社長の家族の給与に月8万円が多い理由
家族の給与に月8万円(年収96万円)が多いのは、次のような理由からです。
- 家族の税金がゼロ
- 社長の社会保険の扶養にはいることができる
- 社長自身の税金がすくなくなる
- 会社の手間がすこし減る
以下、それぞれ解説します。
目次
家族に税金・社会保険がかからない
家族に給与をだす場合には、その家族の所得税・住民税、そして社会保険(健康保険・厚生年金)が問題になります。
- 所得税・住民税を払うことになるのか
- 社会保険に入ることになるのか
所得税
月8万円(年収96万円)なら、所得税はゼロです。
所得税の計算は、次のようにおこないます。
- 年収から経費をひいて、所得を計算する
- その所得から所得控除をひいたものに、税率をかけたものが所得税
給与にかかる所得税は、年収そのものにはかかりません。
年収から経費をひいたもの(=所得)にかかるのです。
この経費、実際に交通費などを集計する必要はなく、年収におうじて自動できまります。
さらに、最低限の金額があり、それは55万円です。
(55万円より多くなるためには、年収が162.5万円を超える必要があります)
このように所得を計算したあと、さらに所得控除をひきます。
医療費やふるさと納税などが所得控除にふくまれますが、その中に基礎控除と呼ばれるものがあります。
誰でもとれるもので、その金額は48万円です。
(所得が2,400万円を超えてくると、減額またはゼロとなります)
月8万円(年収96万円)だと、このような計算の結果、所得税はゼロになるのです。
住民税
住民税は、次の2つのものから成っています。
- 収入にかかるもの(所得割)
- そこに住んでいるなら誰でも払うもの(均等割)
月8万円(年収96万円)なら、住民税はゼロのことも多いです。
というのも、住民税には、そこに住んでいるなら誰でも払わなくてはいけないものが存在するからです。

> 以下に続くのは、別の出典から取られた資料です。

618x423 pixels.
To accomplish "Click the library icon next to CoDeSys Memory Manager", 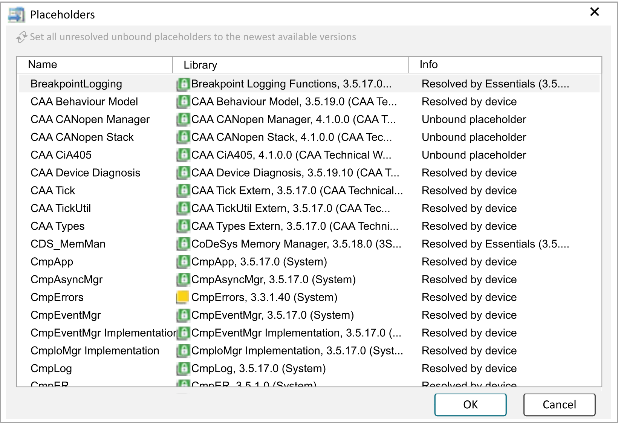I will [x=183, y=244].

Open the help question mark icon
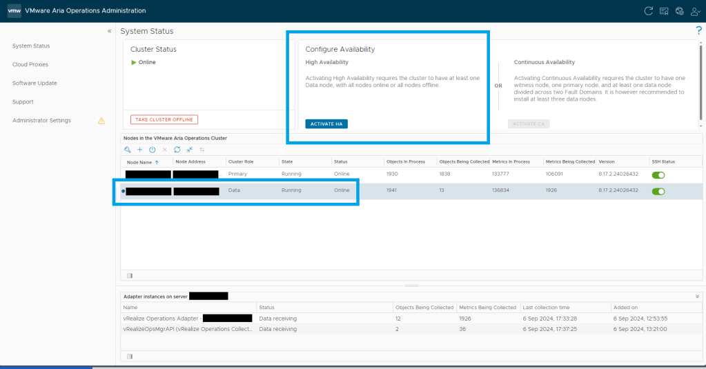pos(698,31)
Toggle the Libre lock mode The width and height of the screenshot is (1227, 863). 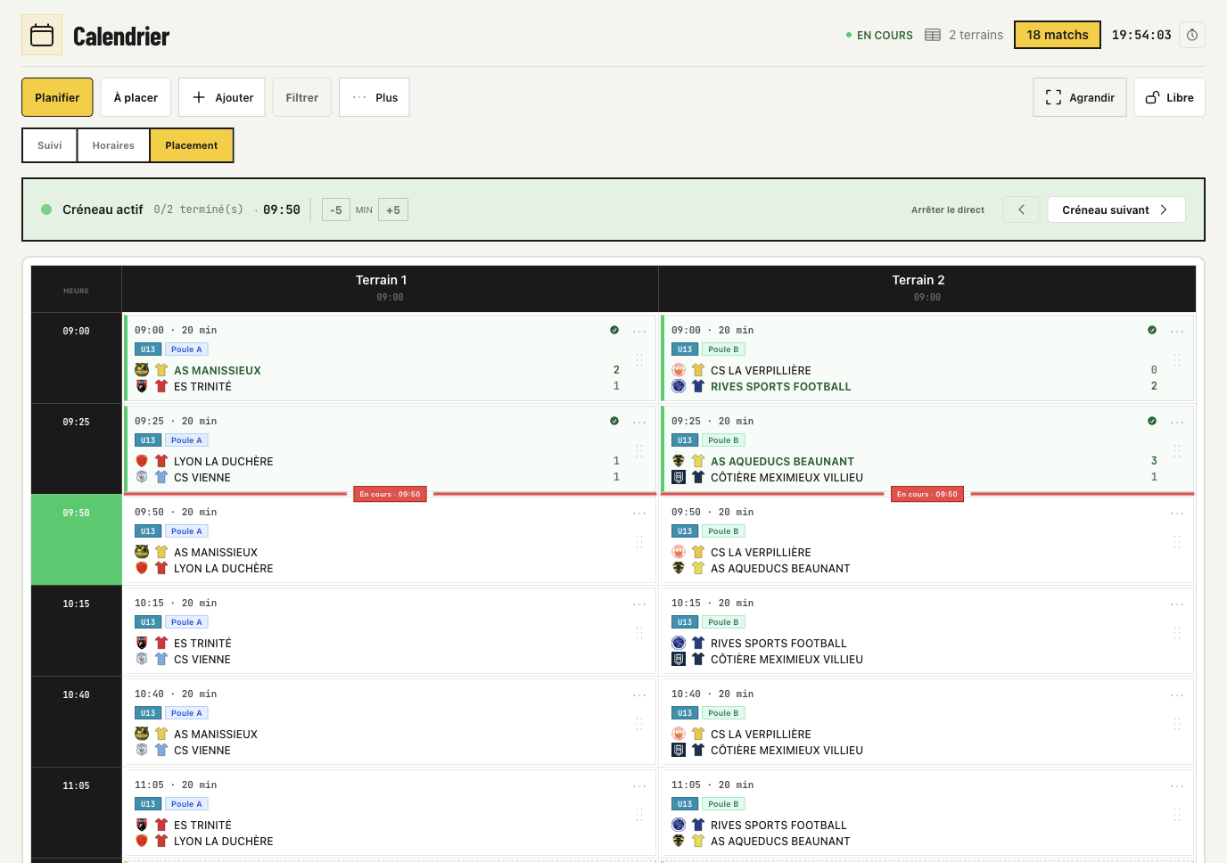(1169, 97)
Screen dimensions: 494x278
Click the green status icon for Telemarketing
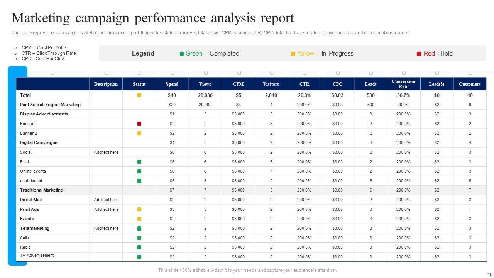pyautogui.click(x=139, y=228)
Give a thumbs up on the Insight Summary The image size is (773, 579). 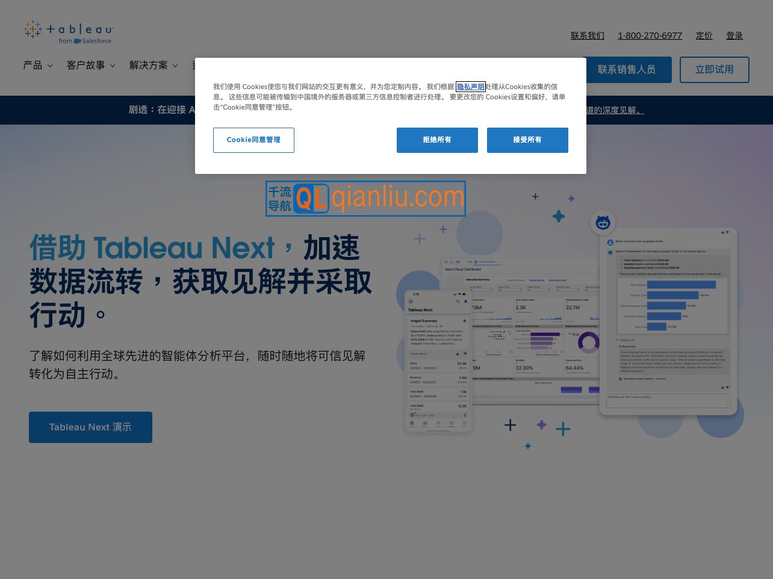click(459, 353)
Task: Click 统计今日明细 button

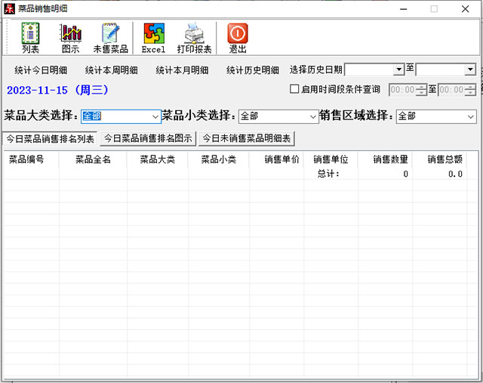Action: (x=41, y=70)

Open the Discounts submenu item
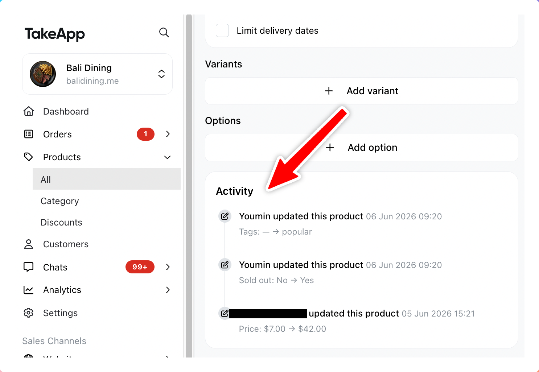click(x=62, y=222)
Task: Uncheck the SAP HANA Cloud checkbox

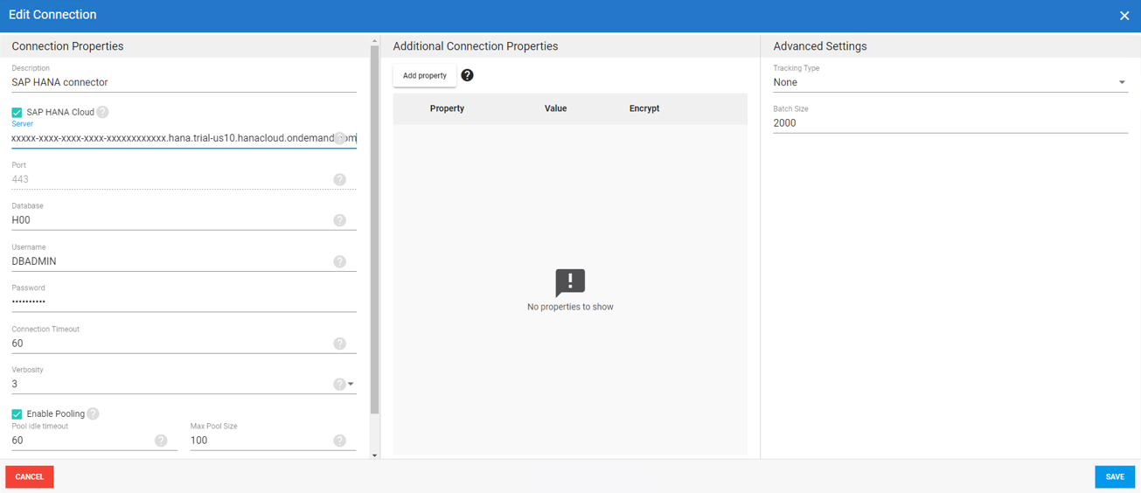Action: click(x=17, y=113)
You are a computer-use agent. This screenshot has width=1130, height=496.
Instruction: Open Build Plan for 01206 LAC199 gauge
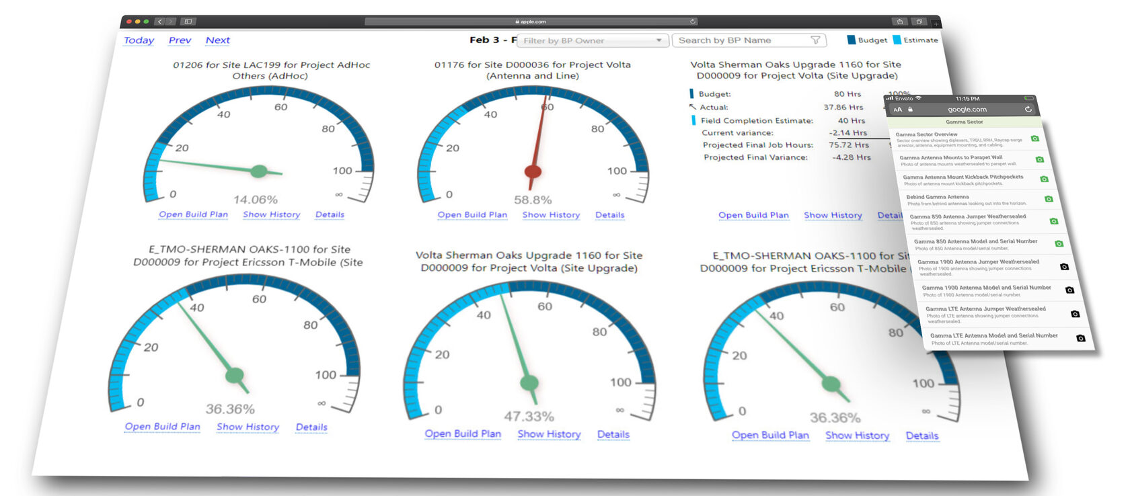click(x=193, y=214)
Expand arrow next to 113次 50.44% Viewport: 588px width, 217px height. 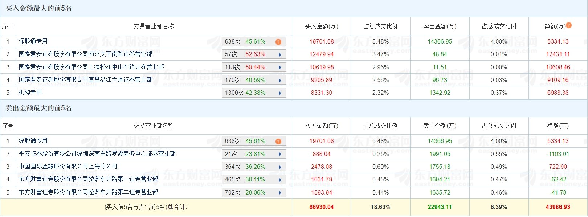click(280, 67)
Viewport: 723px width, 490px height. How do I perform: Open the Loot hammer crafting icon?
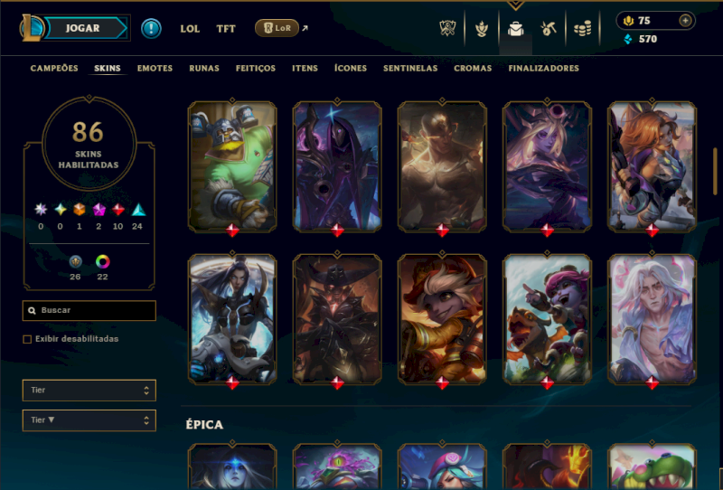point(549,29)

それを均等割と呼び、金額は5,000円くらいになります。(お住まいの市区町村により異なります)
この均等割ですが、収入がすくない場合はゼロ=非課税になるというルールがあります。
年収ではなく、所得で判断するのですが、東京23区の場合は次のとおりです。
- 所得が45万円以下であること
(この条件もお住まいの市区町村により異なります)
この所得は、所得税も住民税もおなじです。
月8万円(年収96万円)なら、所得は41万円。
なので、均等割はゼロになるのです。
この年収なら、収入にかかるものもゼロなのですが、念のため計算もみておきましょう。
計算の流れは所得税とおなじですが、一つ違いがあります。
それは、基礎控除です。
所得税では48万円だったものが、住民税では43万円となります。
社会保険(健康保険・厚生年金)
社長自身が健康保険・厚生年金にはいっているなら、家族が扶養にはいれるかどうか、という問題があります。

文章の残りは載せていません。